EIGHT: This Corporation will at all times be guided by Palm Springs Ordinance 1666, adopted April 6, 2005, and codified in Chapter 2.55 of the Palm Springs Municipal Code (“Ordinance”), the Bylaws of ONE-PS and the policies of ONE-PS and the City of Palm Springs Office of Neighborhood Involvement (“Policies”) now in force or hereafter from time to time adopted or amended, insofar as any provisions of such Ordinance, Bylaws and Policies may be applicable to the activities of this Corporation.
NINE: These Articles of Incorporation may be altered, amended, replaced or repealed by a motion to such effect being approved by a majority vote of the members of the Board of Directors and approved by the members in good standing of the Indian Canyons Neighborhood Organization at the annual membership meeting or at a special membership meeting. Notice of proposed changes approved by the Board shall be given in accordance with the Bylaws prior to any meeting at which action is proposed to be taken on such changes. Any proposed change to the Articles of Incorporation must be submitted in writing to the Secretary at least forty-five days prior to the annual or special membership meeting.
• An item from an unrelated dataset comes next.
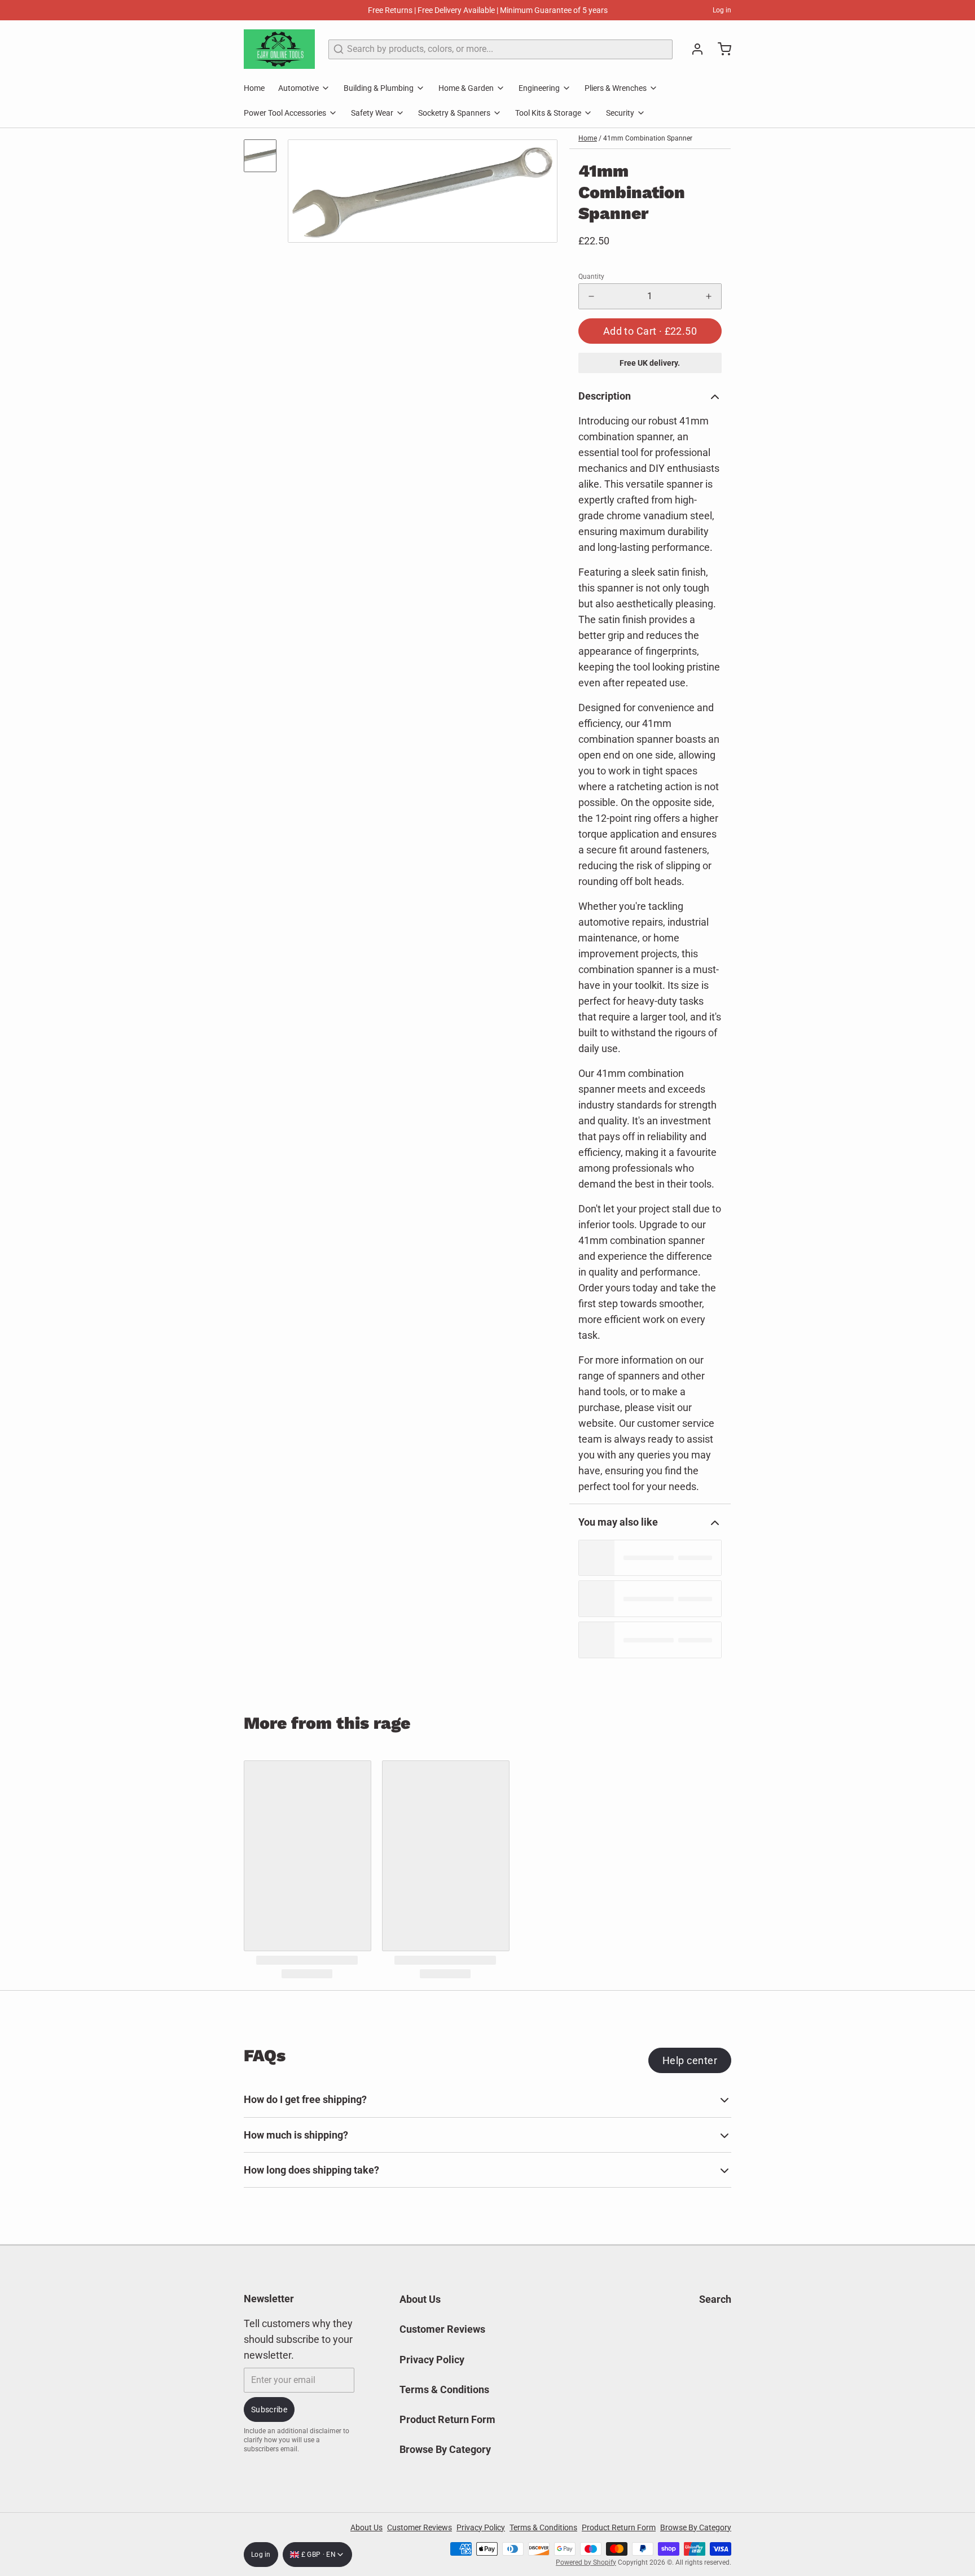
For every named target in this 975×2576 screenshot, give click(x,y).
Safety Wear (372, 112)
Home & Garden (466, 88)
TEN: To the fullest extent allowed by Section 5238 of the California Corporations Code, this Corporation shall indemnify its agents against expenses, judgments, fines, settlements and other amounts actually and reasonably incurred in connection with any proceeding, and in accordance with Section 5238. For purposes of this Article, “agent” shall have the same meaning as in Section 5238(a), including directors, officers, employees, other agents, and persons formerly occupying such positions; “proceeding” shall have the same meaning as in Section 5238(a), including any threatened action or investigation under Section 5233 or brought by the Attorney General; and “expenses” shall have the same meaning as in Section 5238(a), including reasonable attorneys’ fees.
ELEVEN: The name of the existing unincorporated association, now being incorporated by the filing of these Articles, is Indian Canyons Neighborhood Organization.
DATED: February 8, 2016.
Bruce Moccia Michael Dixon
Bruce Moccia and Michael Dixon declare under penalty of perjury under the laws of the State of California that they are the Chairperson and Secretary, respectively, of the Indian Canyons Neighborhood Organization referred to in the Articles of Incorporation to which this Declaration is attached, and that association has duly authorized and approved in accordance with its Bylaws, rules and procedures its incorporation by means of these Articles.
EXECUTED at Palm Springs, California, on February 8, 2016.